The trial for crimes against humanity facing Kenya’s Deputy President, William Ruto, and radio journalist Joshua Arap Sang resumes at the International Criminal Court (ICC) on Tuesday.
The two through their legal defence teams have in a 95-page document argued that they are wrongly accused of committing crimes of murder, forcible transfer of populations and persecution in Kenya during the 2007-2008 Post Election Violence.
More than 1,000 people were killed and another 600,000 more displaced in the worst post election violence to hit the East African nation.

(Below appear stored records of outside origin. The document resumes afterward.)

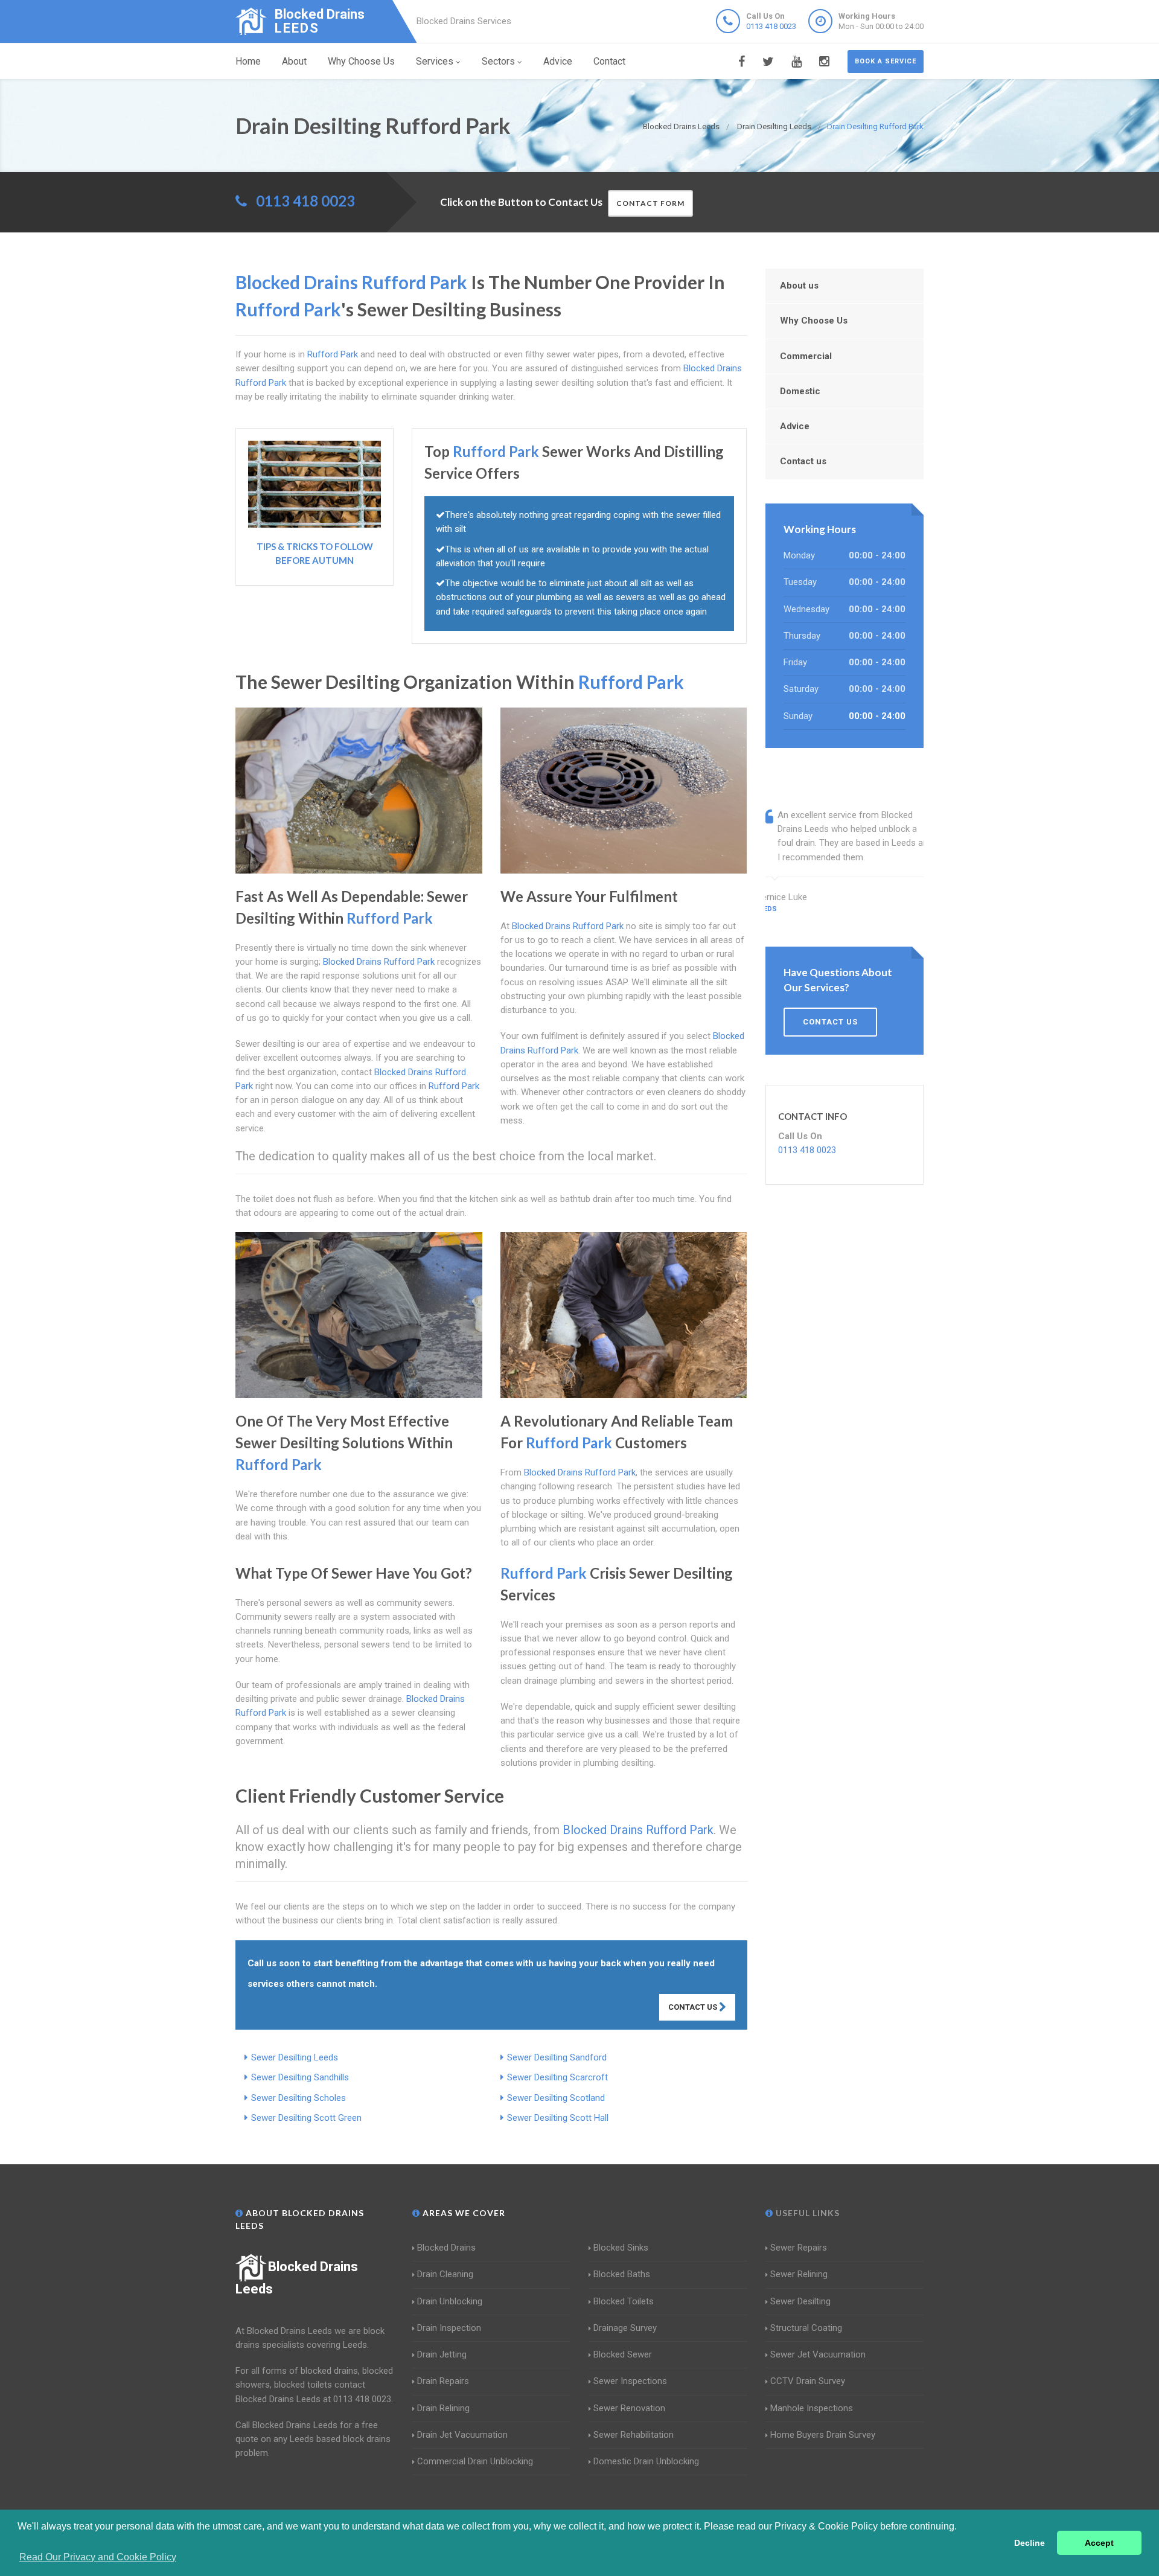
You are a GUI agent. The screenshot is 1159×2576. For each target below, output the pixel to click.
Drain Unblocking (449, 2301)
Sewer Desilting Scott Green (306, 2117)
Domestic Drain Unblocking (646, 2461)
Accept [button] (1099, 2543)
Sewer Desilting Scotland (556, 2097)
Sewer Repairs (798, 2247)
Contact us (803, 461)
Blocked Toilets (623, 2301)
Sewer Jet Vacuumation (818, 2354)
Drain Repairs (443, 2381)
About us (799, 285)
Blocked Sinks (620, 2247)
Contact (609, 61)
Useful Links (806, 2213)
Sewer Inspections (630, 2381)
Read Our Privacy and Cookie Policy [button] (97, 2557)
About (294, 61)
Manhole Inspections (811, 2408)
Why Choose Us (361, 61)
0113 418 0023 (771, 26)
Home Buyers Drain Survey (822, 2434)
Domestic (800, 391)
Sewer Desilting (800, 2301)
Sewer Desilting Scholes (298, 2097)
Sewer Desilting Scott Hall (557, 2117)
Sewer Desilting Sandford (557, 2057)
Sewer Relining (799, 2274)
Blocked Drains (446, 2247)
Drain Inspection (449, 2327)
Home (248, 61)
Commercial (806, 356)
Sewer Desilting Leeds (294, 2057)
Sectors (498, 61)
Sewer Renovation (629, 2408)
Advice (557, 61)
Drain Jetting (442, 2354)
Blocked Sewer (622, 2354)
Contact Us (693, 2007)
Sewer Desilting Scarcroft (557, 2077)
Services (434, 61)
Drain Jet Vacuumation (462, 2434)
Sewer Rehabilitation (633, 2434)
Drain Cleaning (445, 2274)
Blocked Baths (621, 2274)
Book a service (885, 61)
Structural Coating (806, 2327)
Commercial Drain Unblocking (475, 2461)
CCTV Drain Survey (807, 2381)
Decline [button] (1029, 2543)
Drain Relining (443, 2408)
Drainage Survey (625, 2327)
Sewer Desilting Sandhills (300, 2077)
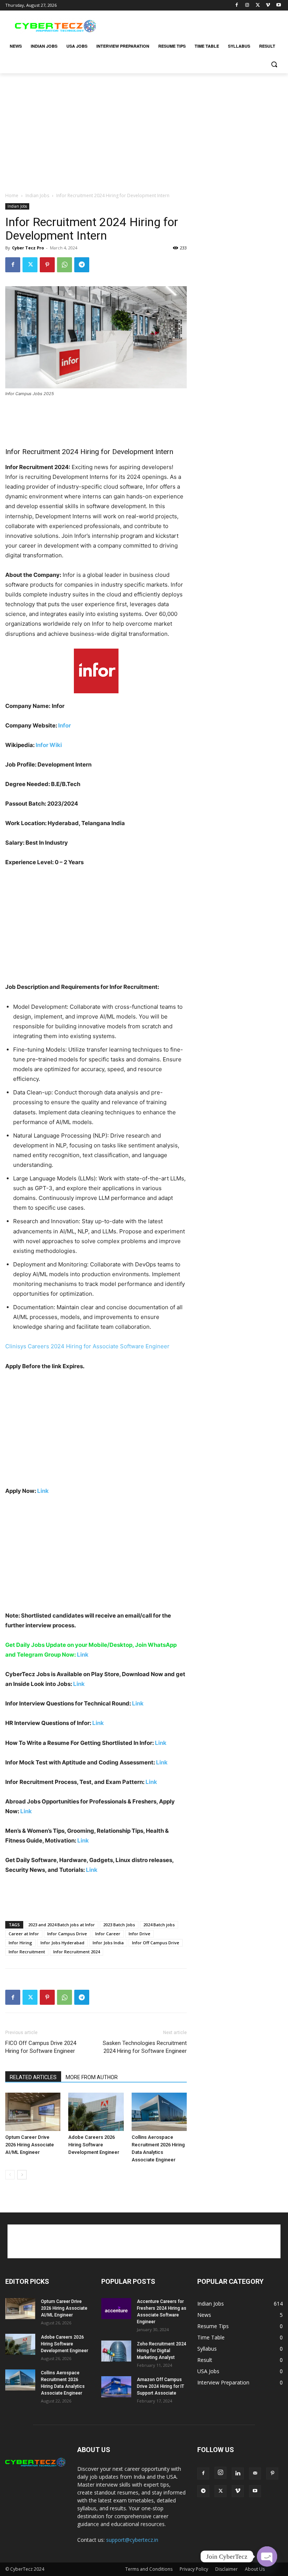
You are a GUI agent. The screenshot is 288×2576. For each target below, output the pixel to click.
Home (11, 195)
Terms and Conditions (148, 2569)
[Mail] (255, 2473)
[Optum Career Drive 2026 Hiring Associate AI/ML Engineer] (32, 2112)
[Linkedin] (238, 2473)
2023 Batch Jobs (119, 1924)
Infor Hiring (20, 1942)
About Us (255, 2569)
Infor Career (107, 1933)
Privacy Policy (194, 2569)
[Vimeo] (268, 5)
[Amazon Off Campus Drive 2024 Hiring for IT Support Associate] (116, 2386)
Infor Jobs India (108, 1942)
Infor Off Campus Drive (155, 1942)
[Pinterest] (47, 264)
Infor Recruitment (27, 1951)
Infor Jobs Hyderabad (62, 1942)
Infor (64, 725)
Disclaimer (226, 2569)
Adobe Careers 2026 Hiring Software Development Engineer (93, 2144)
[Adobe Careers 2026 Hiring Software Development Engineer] (95, 2112)
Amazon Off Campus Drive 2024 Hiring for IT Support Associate (160, 2386)
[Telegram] (81, 264)
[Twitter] (258, 5)
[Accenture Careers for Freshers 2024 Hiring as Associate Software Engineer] (116, 2308)
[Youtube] (278, 5)
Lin (160, 1762)
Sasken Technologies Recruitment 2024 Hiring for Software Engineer (145, 2047)
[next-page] (22, 2174)
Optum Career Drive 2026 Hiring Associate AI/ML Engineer (29, 2144)
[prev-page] (10, 2174)
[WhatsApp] (64, 264)
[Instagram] (247, 5)
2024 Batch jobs (159, 1924)
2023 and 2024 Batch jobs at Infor (61, 1924)
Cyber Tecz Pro (28, 248)
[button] (274, 64)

ICC chief prosecutor, Fatou Bensouda, has alleged that both Ruto and Sang have a case to answer for the atrocities committed in Kenya’s expansive Rift Valley region where most of the violence occured, but the duo have maintained innocence.
During this current phase of the trial, the Hague-based court will hear arguments made by the defence, the prosecution and victims’ legal representatives regarding the motion that seeks to have the case terminated based on the prosecutor’s evidence.
The trial chamber will also determine the motion of no-case-to-answer for every of the three charges each of the accused persons is facing.
Partial or full rejection of the motion will mean that Ruto and Sang have a case to answer and must be put on their defence.
But, if the judges accept the motion for all the three charges, it will mark the end of the case meaning that the evidence presented by the prosecution is insufficient to establish the criminal responsibility of the two in the atrocities committed during the election violence.